Bernadine Anderson paved the way for Black women in the beauty industry as the first African-American makeup artist in Hollywood. Film studios in 1968 had a closed-door policy. Bernadine, attempting to kick-start her career in entertainment, was denied access because of the color of her skin. Anderson filed a class-action lawsuit for being discriminated against and earned a three-year apprenticeship with Warner Bros, where she launched her career.
Bernadine’s makeup case is displayed in the Smithsonian Museum. In a Smithsonian interview, Anderson said, “They wouldn’t let minorities in. It was a very hard industry to break; no matter how hard you tried, you just couldn’t break it.” Bernadine was the first Black person and the first Black woman to break the industry’s union. Bernadine trained to work with actors, actresses, doubles, and stuntmen. She focused her work on ensuring that stuntmen looked identical in figure, hair, and face to primary actors in films. Bernadine was head of the makeup department and supervisor for epic movies. “Coming to America” (1988), “Vampire in Brooklyn” (1995), “What’s Love Got to Do with It” (1983), “Boomerang” (1992), and “Harlem Nights” (1989) showcased her work beautifully.
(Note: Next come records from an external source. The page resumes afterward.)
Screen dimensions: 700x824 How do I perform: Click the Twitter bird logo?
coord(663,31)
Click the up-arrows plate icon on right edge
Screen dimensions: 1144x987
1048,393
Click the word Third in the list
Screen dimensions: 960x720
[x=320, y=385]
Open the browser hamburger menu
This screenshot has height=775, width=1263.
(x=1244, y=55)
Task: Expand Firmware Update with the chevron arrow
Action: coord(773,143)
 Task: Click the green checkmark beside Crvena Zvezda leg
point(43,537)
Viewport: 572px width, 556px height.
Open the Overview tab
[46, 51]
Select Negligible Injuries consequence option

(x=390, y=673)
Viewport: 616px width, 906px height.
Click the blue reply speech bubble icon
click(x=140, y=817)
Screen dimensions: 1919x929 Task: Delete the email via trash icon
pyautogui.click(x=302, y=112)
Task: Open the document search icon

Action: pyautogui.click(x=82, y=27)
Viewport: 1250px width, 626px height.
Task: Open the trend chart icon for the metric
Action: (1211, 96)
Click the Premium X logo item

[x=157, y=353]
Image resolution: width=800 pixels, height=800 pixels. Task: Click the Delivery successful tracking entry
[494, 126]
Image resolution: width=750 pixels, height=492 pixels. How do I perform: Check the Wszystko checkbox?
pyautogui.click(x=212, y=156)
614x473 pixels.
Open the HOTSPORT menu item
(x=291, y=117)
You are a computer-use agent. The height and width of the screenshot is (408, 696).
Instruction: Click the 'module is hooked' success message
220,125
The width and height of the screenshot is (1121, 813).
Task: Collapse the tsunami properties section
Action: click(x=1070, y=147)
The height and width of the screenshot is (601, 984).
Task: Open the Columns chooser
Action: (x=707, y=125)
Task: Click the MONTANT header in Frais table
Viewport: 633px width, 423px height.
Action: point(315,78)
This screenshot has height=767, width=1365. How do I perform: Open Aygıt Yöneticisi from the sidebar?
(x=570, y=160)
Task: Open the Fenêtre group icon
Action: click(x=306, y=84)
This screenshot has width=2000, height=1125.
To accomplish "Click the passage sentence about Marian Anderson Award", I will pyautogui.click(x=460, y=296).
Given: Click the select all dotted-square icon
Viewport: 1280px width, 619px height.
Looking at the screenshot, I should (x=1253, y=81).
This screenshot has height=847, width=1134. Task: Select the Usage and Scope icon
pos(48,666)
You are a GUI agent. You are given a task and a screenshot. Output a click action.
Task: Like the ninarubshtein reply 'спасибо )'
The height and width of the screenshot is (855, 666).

Anderson was a makeup artist for print publications and independent films centered on telling Black stories and print publications.
Bernadine worked with Jane Fonda, Eddie Murphy, and Cicely Tyson for over the span of eight years. Fonda, in particular, personally requested Bernadine to be her artist for ten of her films. Fonda advocated for Bernadine, actively demanding that unions be accountable when they block diversity and demand they do better. Bernadine’s 20-year career led to many accolades. She was the first Black woman to gain membership in the IATSE Local 706, Makeup Artists and Hairstylists Guild.
Madam CJ Walker, born Sarah Breedlove, is among the first wealthiest, self-made, Black businesswomen in America. She made a fortune from her homemade line of hair-care products for Black women. Sarah created hair products after experiencing hair loss due to a scalp disorder. She produced the Walker Method or Walker System of scalp preparations, lotions, iron combs, and custom pomades.
During the early 1900s, black hair products were manufactured and created by white businesses. Sarah wanted to emphasize attention to the health of Black women through the Walker System of hair care. Sarah and her husband worked together to promote and build a business empire. They hired beauty culturalists to hand-sell her products door to door, teaching Black women how to groom and style their hair. Sarah’s method was designed to promote hair growth and condition the scalp by using strenuous brushing and serums.
Due to the Walker System’s major success, Sarah funded scholarships for women and donated to the NAACP, YMCAs for Black families, and other charities. She became a philanthropist and social, political activist who promoted female empowerment. Throughout her life, Sarah taught Black women how to budget and build their own businesses. She encouraged women to become financially independent. Sarah was a patron of the arts and shared her wealth through donations to numerous organizations.